SC10 4x4 Thread
Capacitors won't keep the current up. The only thing they will do is allow for a lower voltage drop because the impedence of a capacitor is 1/(j*2*pi*frequency*capacitance). Any voltage drop on a DC power source (aka the BEC to your receiver) will look like a high frequency signal will flow through the capacitor because it will see the capacitor as a lower impedence then the BEC voltage supplied to the receiver. This is similar to the capacitors on power supplies for audio amps or computers just another application for it.
http://en.wikipedia.org/wiki/Capacitor
Wiki can explain it better with diagrams and pictures.

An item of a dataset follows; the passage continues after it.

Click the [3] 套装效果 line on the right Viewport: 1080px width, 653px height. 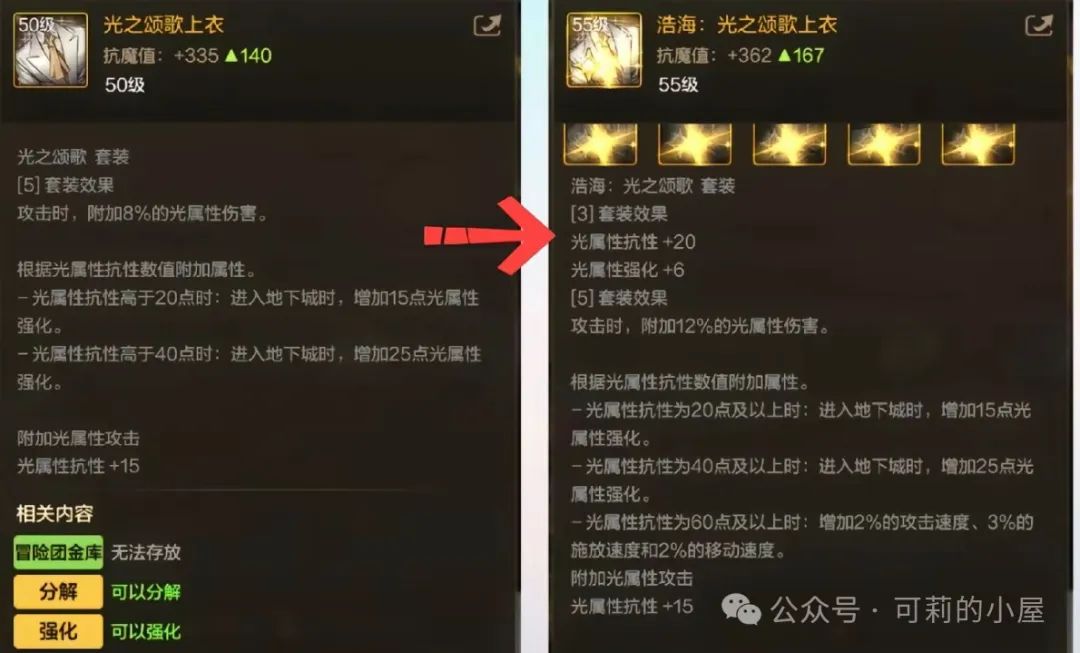619,214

http://en.wikipedia.org/wiki/Capacitor
Wiki can explain it better with diagrams and pictures.

Most people use a capacitor or two and that fixes the problem.
Or if your esc has a built in bec that is a way to go. I'm not big on adding bec's and I think I speak for the majority out there as well.
Tech Adept
Joined: Aug 2011
Posts: 170
Ha ya didn't mean to come off that way. Just putting my EE degree to use. Honestly I hear people say the wrong things about electronics where I race. Sometimes what they say could cause bad things to happen other times they just don't understand. Electricity isn't the most common sense thing so I just try to spread the knowledge.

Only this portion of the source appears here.